### TASK DESCRIPTION
Look through the lines below and extract any with the word "click".

### RECORDS PROVIDED
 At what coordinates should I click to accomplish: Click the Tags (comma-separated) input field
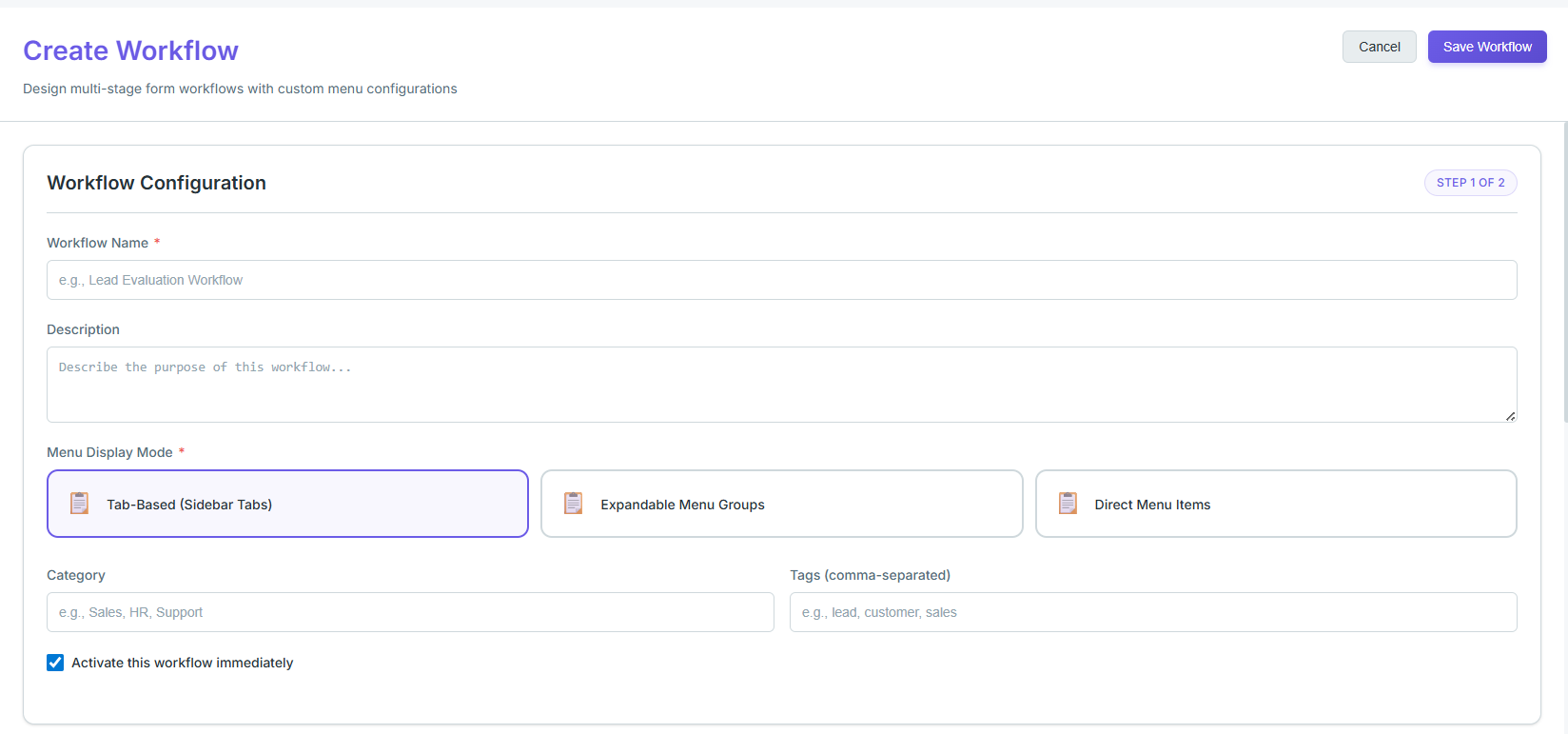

---

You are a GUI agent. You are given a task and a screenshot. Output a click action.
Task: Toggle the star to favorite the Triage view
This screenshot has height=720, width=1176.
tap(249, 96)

### FINISHED EXERCISE
 At what coordinates should I click to accomplish: Click the Tags (comma-separated) input field
You are a GUI agent. You are given a task and a screenshot. Output a click action.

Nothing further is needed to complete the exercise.